Das Verfahren des Scrapings, bei dem ein Unternehmen die Angaben von Tausenden LinkedIn-Mitgliedern verwendet, um Fake-Profile zu erstellen und damit dann zwielichtige Finanzdeals einzufädeln, kommt auf der Plattform doch recht häufig vor. So haben die Betreiber auch schon zugegeben, dass dieses Verfahren die Integrität und Effektivität des LinkedIn-Netzwerks mindert, indem es die Website mit Tausenden Fake-Accounts zumüllt.

Im Klartext heißt das, dass man vielleicht die Anfragen von Klonen seiner Bekannten und Geschäftspartner akzeptiert oder sogar selbst zum Opfer dieses Identitätsdiebstahls wird.

Sex und Drogen

Wenn man das Wort "Escort" in die LinkedIn-Suchleiste eintippt, bekommt man über 10.000 Ergebnisse. Zwar werden das nicht alles Sexarbeiter oder Sexarbeiterinnen sein, aber nach nur wenigen Klicks findet man sich zum Beispiel auch schnell auf dem Profil der in England ansässigen Escort-Agentur Midlands Maidens wieder, die als eine Fähigkeit ganz stolz "Microsoft Office" angibt. Da sich LinkedIn im Internet befindet, ist es auch keine große Überraschung, bei der riesigen Anzahl an Accounts auch auf einige Vertreter zu stoßen, die etwas mit Sex zu tun haben.
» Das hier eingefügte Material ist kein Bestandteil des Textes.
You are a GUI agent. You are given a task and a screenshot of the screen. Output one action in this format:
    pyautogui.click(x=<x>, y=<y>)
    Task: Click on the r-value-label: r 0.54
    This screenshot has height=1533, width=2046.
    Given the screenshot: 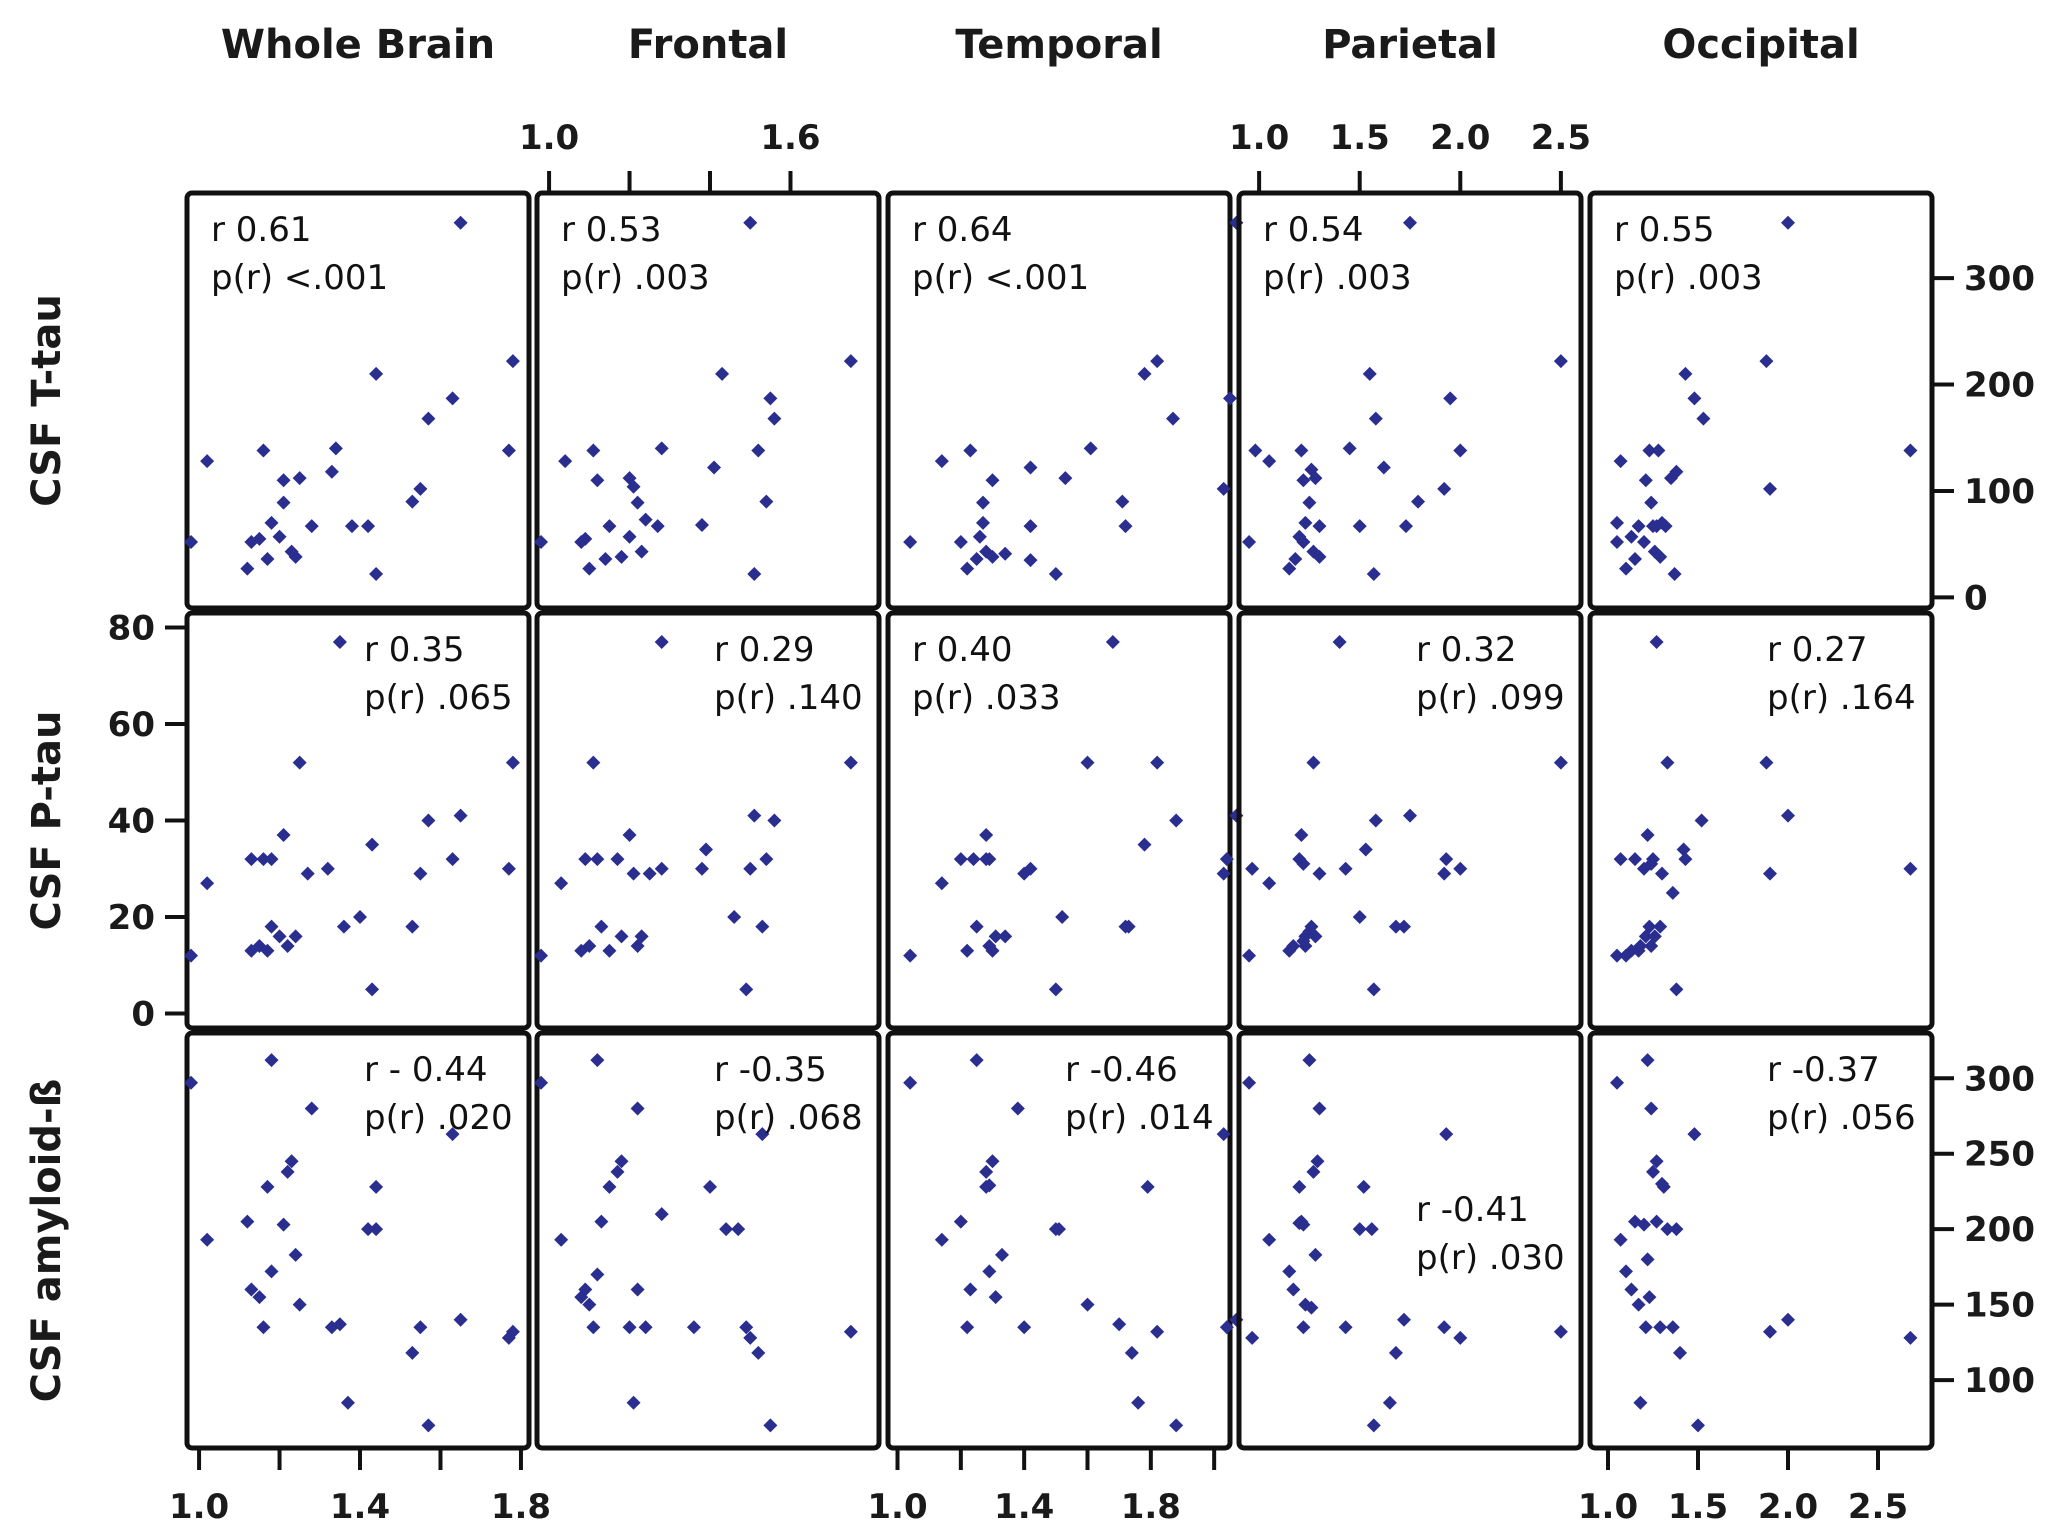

Im Anbetracht einer offiziellen Richtlinie, die Profile oder Inhalte verbietet, die nur zur Promotion von Escort-Angeboten oder Prostitution gedacht sind, mutet das Ganze jedoch schon etwas komisch an.

Eine weitere Suche bringt mich zu einem Profil, auf dem Werbung für regelmäßige Kokainlieferungen gemacht wird. Dabei wird es sich sehr wahrscheinlich um einen Scherz handeln, aber es ist dennoch kein Geheimnis, dass auf LinkedIn auch Drogendeals über die Bühne gehen. Dort, wo Marihuana legal ist, preisen die Weed-Händler nämlich ganz offen ihre Waren an. Wird es mir also schon bald möglich sein, dass ich Leute aus meiner Kontaktliste aufgrund ihrer Grasanbau-Fähigkeiten weiterempfehlen kann?

Braswells Antwort: "Meiner Meinung nach schaffen wir es ganz gut, gegen Inhalte vorzugehen, die nicht mit unseren Richtlinien konform gehen. Unser Team macht da große Fortschritte. Letztendlich stellen wir ja auch Werkzeuge zur Verfügung, mit denen man ungewünschte Inhalte aus seinem Feed herausfiltern kann. Zudem kann man kann User ebenfalls komplett blockieren. In Zukunft wollen wir auch verstärkt darauf aufmerksam machen, dass diese Werkzeuge existieren. Der eigene LinkedIn-Feed wird dann mehr auf den persönlichen Geschmack zugeschnitten sein."

Damit spricht sie einen guten Punkt an: Letztendlich bin ich ja nicht dazu gezwungen, mit das alles anzuschauen. Ich habe immer eine Wahl. Und ich entscheide mich dazu, bei den Idioten, die meinen Feed mit dem ganzen oben genannten Quatsch verstopfen, auf "Dieses Update ausblenden" und "Nicht mehr folgen" zu klicken. Erst dann aktualisiere ich die Seite wieder. Ich meine, ich habe zwar immer noch keinen Job, aber immerhin muss ich jetzt auch keine Salvador-Dali-Zitate mehr lesen.